Entries on target coordinates
>> Begin

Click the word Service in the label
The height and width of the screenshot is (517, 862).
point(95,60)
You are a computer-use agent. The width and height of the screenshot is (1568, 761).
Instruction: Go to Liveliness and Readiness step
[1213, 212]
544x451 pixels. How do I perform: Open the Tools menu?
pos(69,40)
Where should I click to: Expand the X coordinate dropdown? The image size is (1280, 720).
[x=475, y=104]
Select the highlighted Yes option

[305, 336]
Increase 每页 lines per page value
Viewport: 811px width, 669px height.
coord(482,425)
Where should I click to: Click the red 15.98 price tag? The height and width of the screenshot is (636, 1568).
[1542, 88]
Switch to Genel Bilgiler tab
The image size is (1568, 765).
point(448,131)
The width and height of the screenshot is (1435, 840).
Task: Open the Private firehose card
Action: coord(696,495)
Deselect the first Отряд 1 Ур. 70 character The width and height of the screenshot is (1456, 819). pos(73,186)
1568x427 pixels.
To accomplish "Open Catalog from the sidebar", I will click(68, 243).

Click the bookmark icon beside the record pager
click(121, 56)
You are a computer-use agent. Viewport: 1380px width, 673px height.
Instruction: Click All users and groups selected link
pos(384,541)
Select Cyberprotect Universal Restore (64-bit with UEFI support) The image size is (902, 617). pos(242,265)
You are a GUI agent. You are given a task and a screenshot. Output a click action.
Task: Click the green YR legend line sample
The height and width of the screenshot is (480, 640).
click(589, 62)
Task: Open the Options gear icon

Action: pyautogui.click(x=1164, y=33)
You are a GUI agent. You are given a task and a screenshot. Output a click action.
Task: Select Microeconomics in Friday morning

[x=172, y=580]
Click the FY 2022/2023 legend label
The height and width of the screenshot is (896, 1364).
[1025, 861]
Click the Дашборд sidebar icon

>> End

◆ Written task ◆
Swap every "agent" in the material above for "assistant", and give all the lines again with nothing else changed.

◆ Written solution ◆
Click the word Service in the label
The height and width of the screenshot is (517, 862).
point(95,60)
You are a computer-use assistant. The width and height of the screenshot is (1568, 761).
Instruction: Go to Liveliness and Readiness step
[1213, 212]
544x451 pixels. How do I perform: Open the Tools menu?
pos(69,40)
Where should I click to: Expand the X coordinate dropdown? The image size is (1280, 720).
[x=475, y=104]
Select the highlighted Yes option

[305, 336]
Increase 每页 lines per page value
Viewport: 811px width, 669px height.
coord(482,425)
Where should I click to: Click the red 15.98 price tag? The height and width of the screenshot is (636, 1568).
[1542, 88]
Switch to Genel Bilgiler tab
The image size is (1568, 765).
point(448,131)
The width and height of the screenshot is (1435, 840).
Task: Open the Private firehose card
Action: coord(696,495)
Deselect the first Отряд 1 Ур. 70 character The width and height of the screenshot is (1456, 819). pos(73,186)
1568x427 pixels.
To accomplish "Open Catalog from the sidebar", I will click(68, 243).

Click the bookmark icon beside the record pager
click(121, 56)
You are a computer-use assistant. Viewport: 1380px width, 673px height.
Instruction: Click All users and groups selected link
pos(384,541)
Select Cyberprotect Universal Restore (64-bit with UEFI support) The image size is (902, 617). pos(242,265)
You are a GUI assistant. You are given a task and a screenshot. Output a click action.
Task: Click the green YR legend line sample
The height and width of the screenshot is (480, 640).
click(589, 62)
Task: Open the Options gear icon

Action: pyautogui.click(x=1164, y=33)
You are a GUI assistant. You are given a task and a screenshot. Output a click action.
Task: Select Microeconomics in Friday morning

[x=172, y=580]
Click the FY 2022/2023 legend label
The height and width of the screenshot is (896, 1364).
[1025, 861]
Click the Дашборд sidebar icon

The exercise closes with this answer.